Netzaktivisten wie René Pachmann sind überzeugt, dass man das „Influencer-Potenzial“ Jesu „heben“ müsse und Jesus selbst „irgendwann“ Influencer werden könne. Damit aber kommt etwas zusammen, was auf den ersten Blick nicht zusammengehört. Eine professionelle Influencerin wie Dagi Bee „beeinflusst“ Menschen mit ihrem authentischen, sachverständigen Handeln und ihrer erfolgreichen Selbstdarstellung in der digitalen Welt. Jesus will Menschen nicht beeinflussen, sondern sie zu ihrem Heil bei Gott führen. Es geht ihm nicht um Selbstdarstellung, sondern um Selbsthingabe und „Selbstverleugnung“ (Mt 16,24).
Influencer sind Lebensbegleiter und Ratgeber für das Verhalten im Alltag und demonstrieren den Nutzern, die ihnen nachfolgen – den Followern – wie man das Leben „schön“ gestalten und stylen kann. Influencer gelten damit auch als Trendsetter in Sachen Mode, Beauty und Sport nach dem Motto: Gut ist das, was attraktiv ist und gefällt. Influencer leben so einen urmenschlichen Wunsch vor, den Wunsch, anderen zu gefallen. Jesus dagegen lebt nicht vor, wie man seinen Alltag stylen kann, damit er anderen gefällt, sondern wie dieser Alltag vom Glauben her so geformt und geprägt wird, dass er gottgefällig ist.
Influencer sind unmittelbar in den Alltag der Follower integriert, so dass sie zu Medienfreunden werden. Diese Medienfreunde geben ihr Privatleben zum Teil bedingungslos preis, was zur Folge hat, dass die Follower immer häufiger den Web-Alltag von Influencern wie eine Daily Soap konsumieren. Jesus strebt keine Vertrautheit mit Followern an, die an seinem Privatleben interessiert sind. Er sucht vielmehr Nachfolger, die durch ihn zu einer Beziehung zu Gott kommen, der sich nicht nach Likes, sondern nach der Liebe seines Geschöpfes sehnt (Spr 23,26).

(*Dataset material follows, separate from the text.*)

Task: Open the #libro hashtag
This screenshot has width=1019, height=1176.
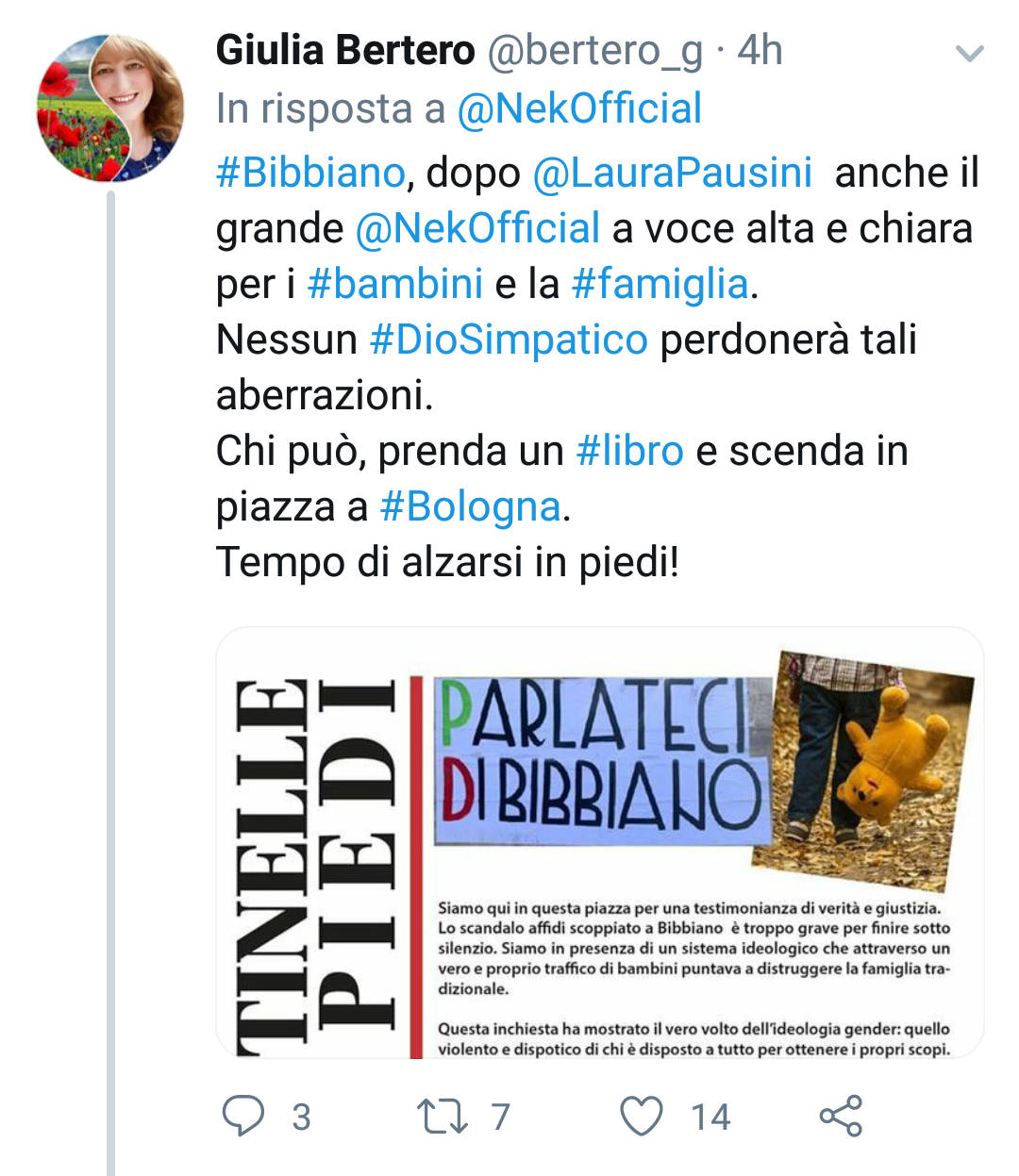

Mit reiner Imagewerbung gelangt man nicht zur Identität
Die überaus beliebte Influencerin Caro Daur, der man jedoch vorwirft, eine „Daur-Werbesendung“ zu produzieren, lebt nicht nur von Klicks und Likes, sondern auch von Unternehmen, die sie für ihren Netzauftritt und entsprechende Produktplatzierungen fürstlich entlohnen. Jesus sucht Nachfolger, die „nicht nur auf das eigene Wohl achten“, sondern vielmehr so handeln, „wie Gott es will; nicht aus Gewinnsucht, sondern mit Hingabe“ (Phil 2,4; 1 Petr 5,2).
Wer daraus allerdings folgert, dass Kirche sich in digitaler Enthaltsamkeit üben sollte, befördert sie noch weiter ins Aus. Wenn es tatsächlich die Influencer sind, an denen sich insbesondere junge Nutzer orientieren, muss die Kirche sich auf diese neuen Vorbilder einlassen. Was bedeutet es aber letztlich, wenn Kirche sich den Influencer-Hype zunutze machen will, der zunehmend von kalkulierter Produktvermarktung, unlauterer Werbung und „gefakter“ Authentizität bestimmt ist? Kirche im Gewand des Digitalen funktioniert dann nicht, wenn das Wie über das Was dominiert und Kirche einfach nur gut „rüberkommen“ möchte, indem man alles mediengerecht verpackt.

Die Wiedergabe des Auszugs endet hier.